Or When Science Oversteps Its Bounds
Or More stories destined to serve as the basis of a Will Smith movie
Summary: This post is my reaction to the news that scientists have built a man-made genome.
Wired offered a breathless report today: Scientists Build First Man-Made Genome; Synthetic Life Comes Next. The New York Times ran the story with the headline: Scientists Take New Step Towards Man-Made Life.
Both publications were talking about a recent scientific achievement: the manufacture of a bacterium genome by sticking together a bunch of smaller gene sequences. This is a big deal because it’s by far the largest genome ever created by man. The Wired story quotes one of the scientists:
“The J. Craig Venter Institute will be able to take a file stored on a computer and using synthetic chemistry, turn that information into life,” said Chris Voigt, a University of California at San Francisco synthetic biologist. “I would be shocked if it doesn’t come out in six months. I think they’ve done it.”
“…Once this becomes routine, it allows us to build whatever genome we want,” Voigt said. “You can design a genome to incorporate a particular chemical process to change what the cells are eating and what the cells are making. You can make robotic cells.”
Am I the only one who suspects that there may be infinite potential ramifications of ‘creating life’ in this fashion, as yet unconsidered by the good folks at the J. Craig Venter Institute?
The New York Times piece has the grace to mention some of the challenges ahead:
In any case, there are many hurdles to overcome before Dr. Venter’s vision of “life by design” is realized. The synthetic genome made by Dr. Venter’s team was not designed from scratch, but rather was a copy, with only a few changes, of the genetic sequence of a tiny natural bacterium called Mycoplasma genitalium.
Moreover, Dr. Venter’s team, led by a Nobel laureate, Hamilton Smith, has so far failed to accomplish the next —and biggest — step. That would be to insert the synthetic chromosome into a living microbe and have it “boot up” and take control of the organism’s functioning.
Interesting phrase, that: “take control of the organism’s functioning.” In The Biology of Belief, the book I mentioned yesterday, Bruce Lipton, Ph.D. argues that the nucleus (where the genome lives) couldn’t possibly be considered the ‘brain’ of a cell:
Following enucleation [removal of the nucleus], many cells can survive for up to two or more months without genes. Viable enucleated cells do not lie about like brain-dead lumps of cytoplasm on life-support systems. These cells actively ingest and metabolize food, maintain coordinated operation of their physiologic systems (respiration, digestion, excretion, motility, etc.), retain an ability to communicate with other cells, and are able to engage in appropriate responses to growth and protection-requiring environmental stimuli.
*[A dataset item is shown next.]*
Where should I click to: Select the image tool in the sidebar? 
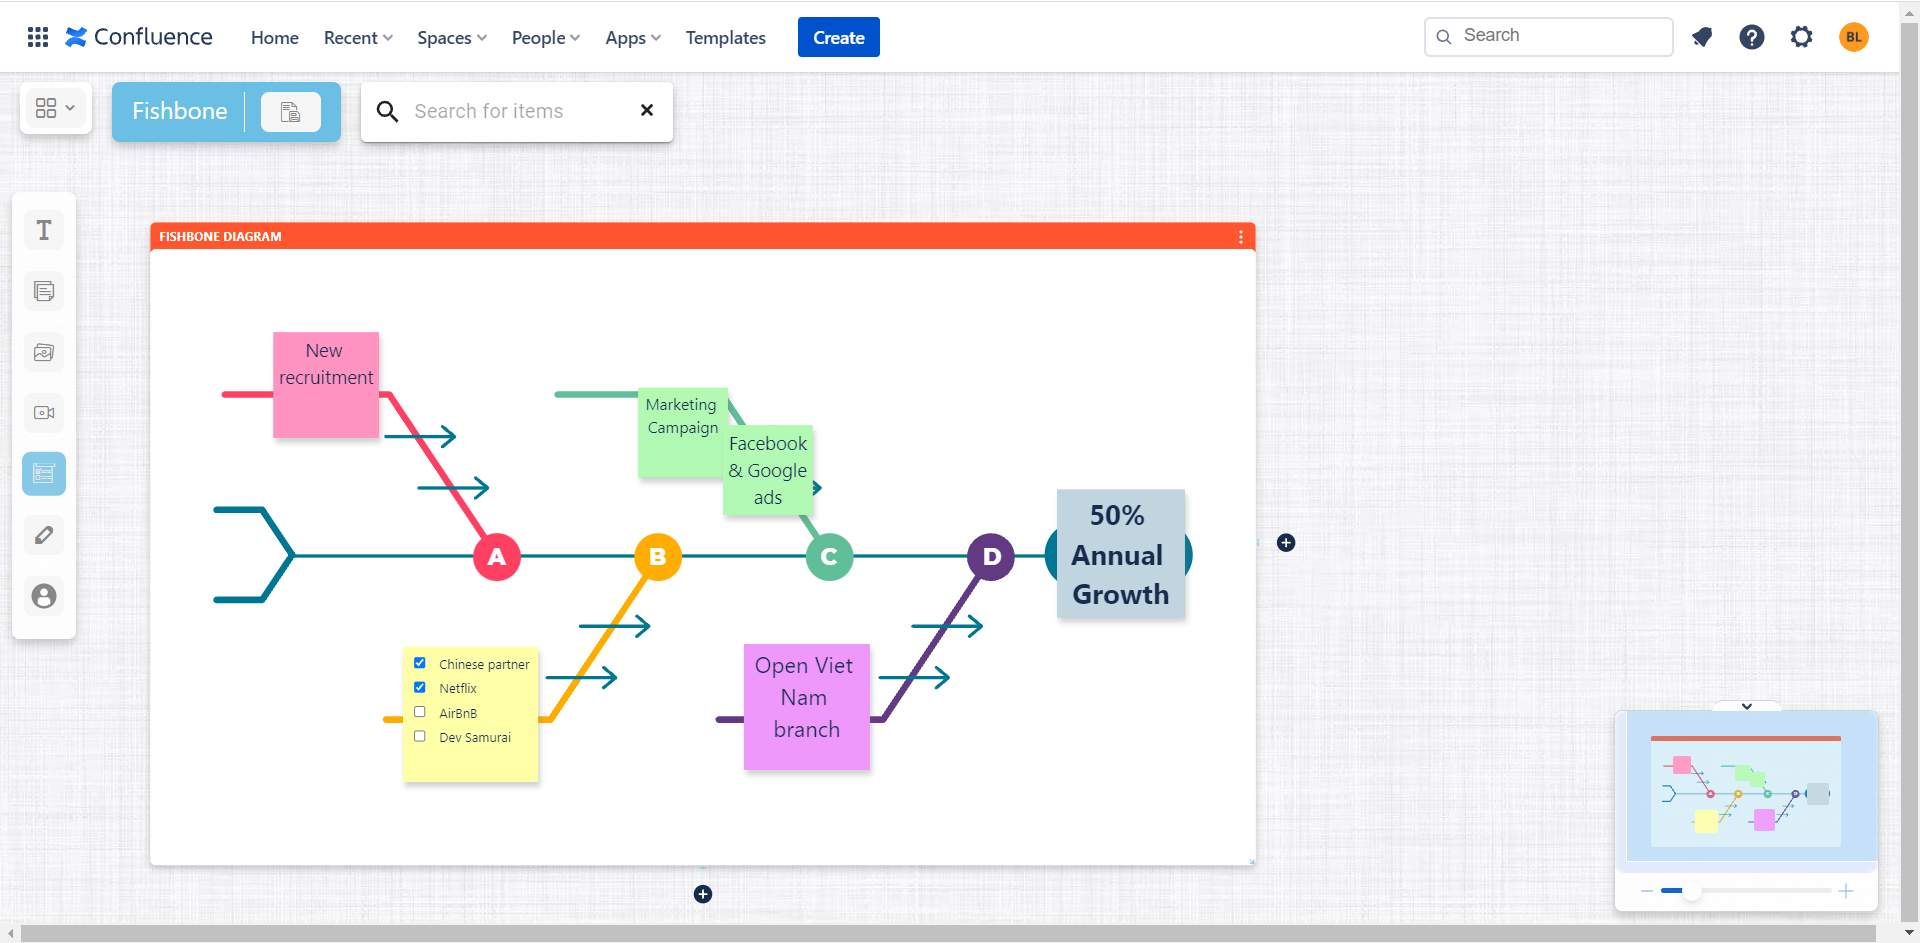[x=43, y=352]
Unsurprisingly, enucleation is not without side effects. Without their genes, cells are not able to divide, nor are they able to reproduce any protein parts they lose through the normal wear and tear of the cytoplasm. The inability to replace defective cytoplasmic proteins contributes to mechanical dysfunctions that ultimately result in the death of the cell.
…If the nucleus and its genes are not the cell’s brain, then what exactly is the DNA’s contribution to cellular life? Enucleated cells die, not because they have lost their brain but because they have lost their reproductive capabilities. Without the ability to reproduce their parts, enucleated cells cannot replace failed protein building blocks, nor replicate themselves. So the nucleus is not the brain of the cell—the nucleus is the cell’s gonad!
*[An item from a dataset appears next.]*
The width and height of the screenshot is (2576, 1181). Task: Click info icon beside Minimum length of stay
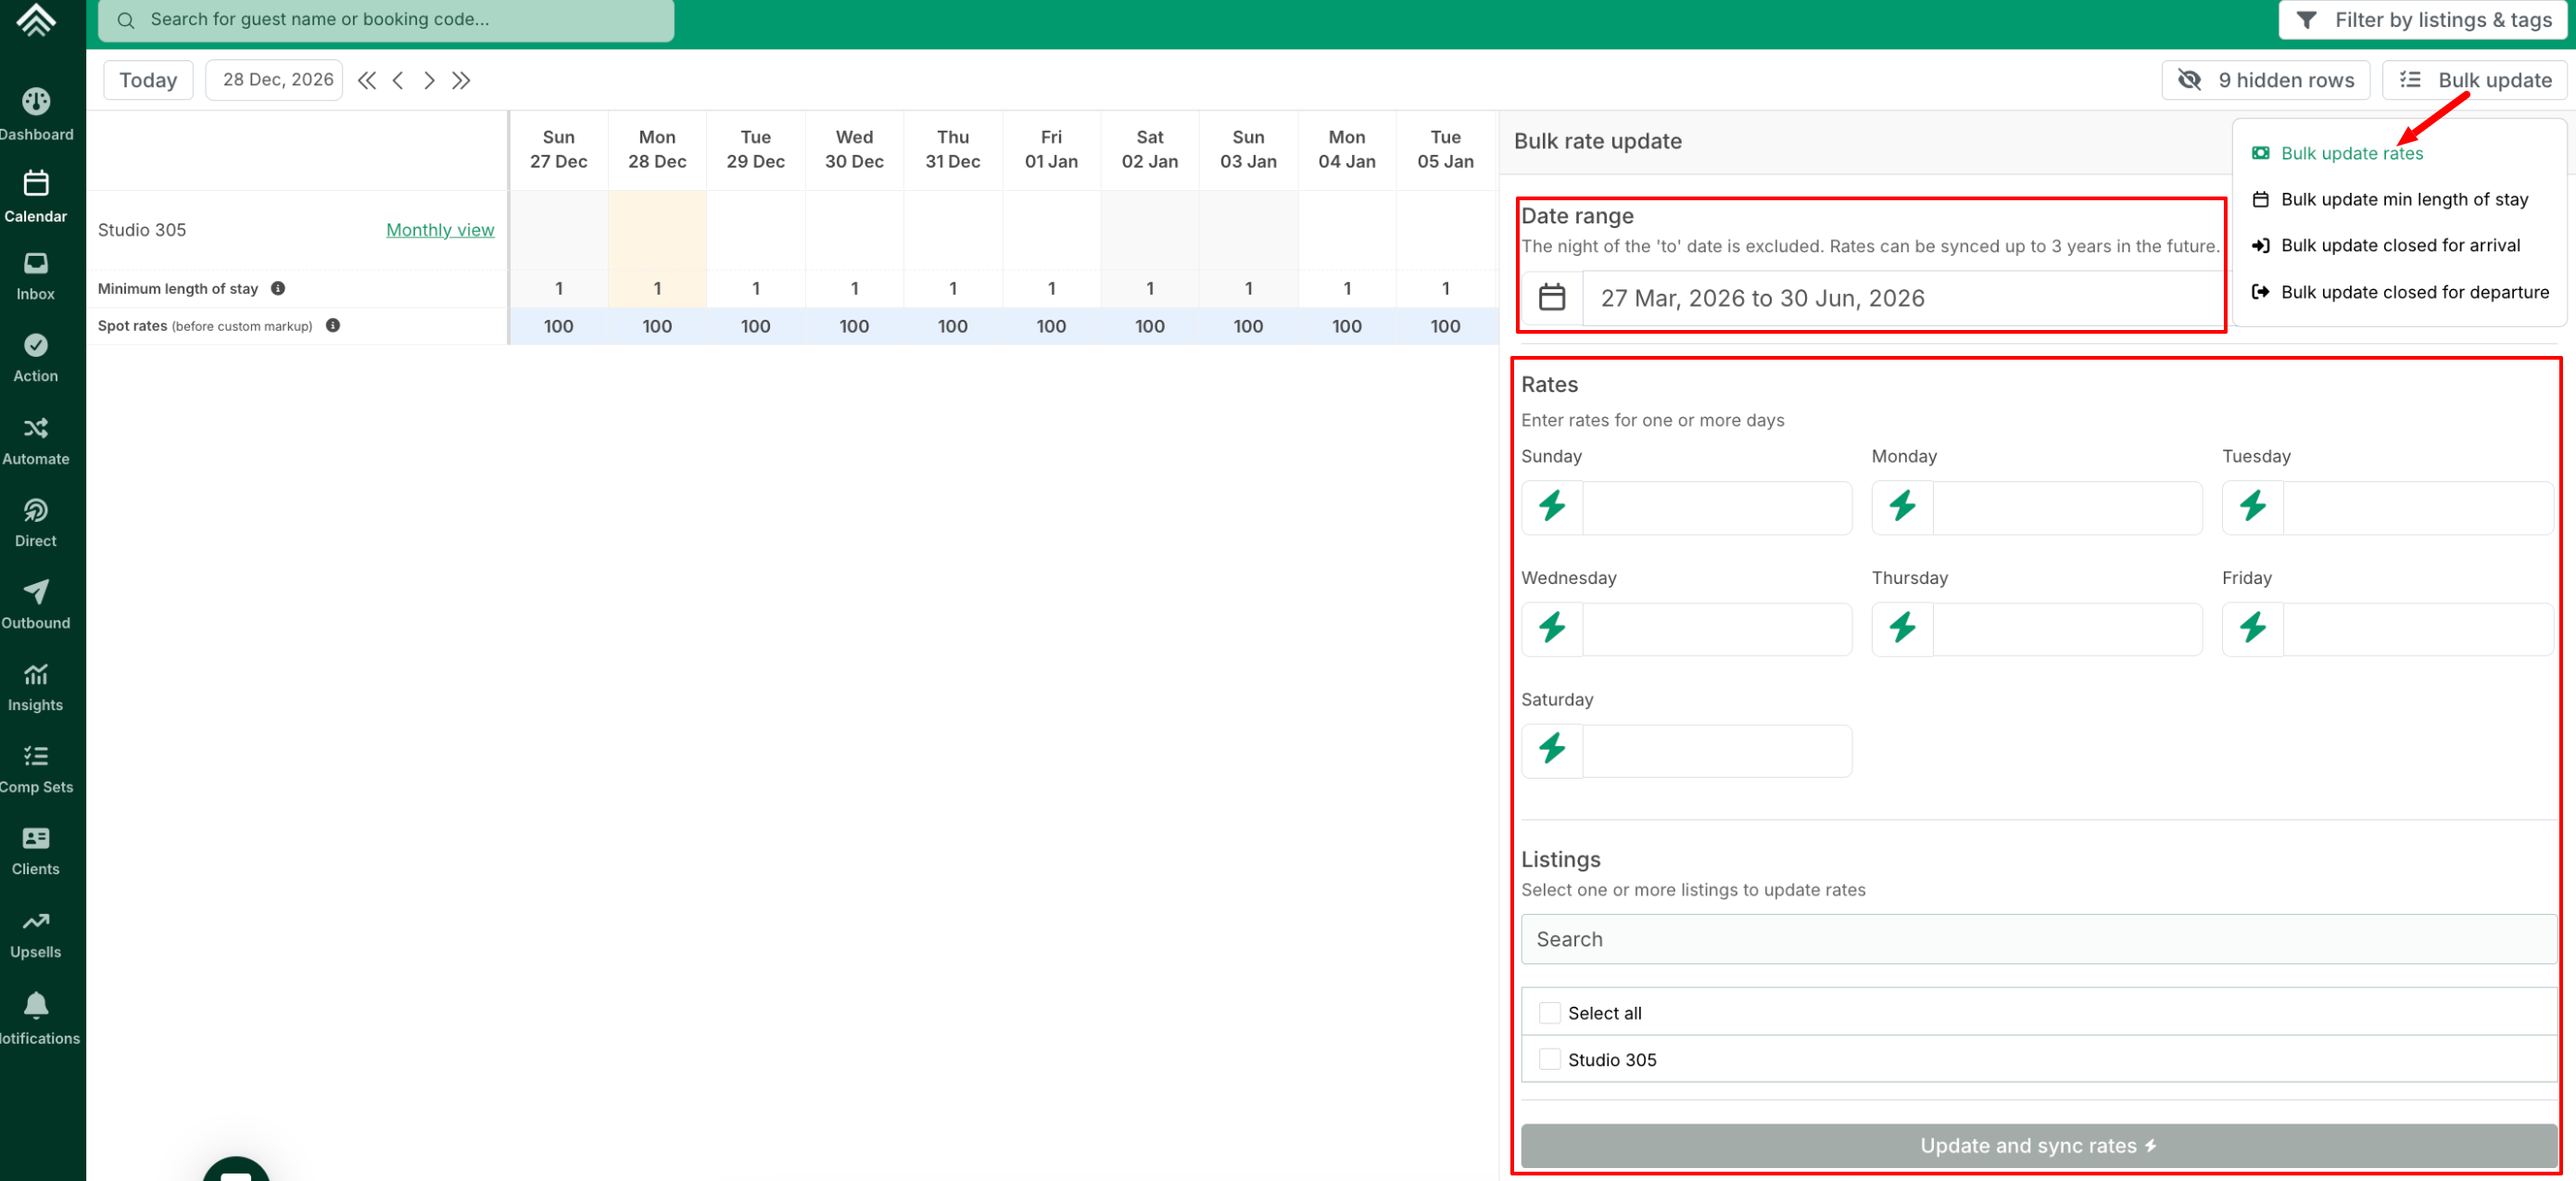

If the genes are not the brain, but rather the reproductive organs, what are the implications for creatures ‘designed’ with man-made reproductive systems?
Consider this other excerpt from Lipton’s book:
…biological dysfunctions can result from miscommunication anywhere within these complex pathways. When you change the parameters of a protein at one point in such a complex pathway, you inevitably alter the parameters of other proteins at innumerable points within the entangled networks… Notice that proteins within one functional group, such as those concerned with sex determination…, also influence proteins with a completely different function, like RNA synthesis (i.e., RNA helicase). “Newtonian” research scientists have not fully appreciated the extensive interconnectivity among the cell’s biological information networks.

In my PMP training, we learned a formula to calculate communication pathways: N(N-1). If you’ve got five stakeholders you have to communicate with for a project, and they can all communicate with each other as well, then the total number of pathways is 30: five stakeholders plus you equals six (N), times 5 (N-1).
If all the proteins in the body are connected to all other proteins, and there are roughly 100,000 proteins in the body (according to Lipton), then the number of pathways is, oh, somewhere around ten billion.
I’m no geneticist, and I’m aware that my calculation is incredibly simplistic. But my question is valid: do you think that the simultaneous and interconnected interactions among all these proteins are fully understood by the people creating synthetic life?
What is your reaction to this story? Does it scare you? Does it excite you? Should these scientists be given medals and extra funding, or forced to shut up shop?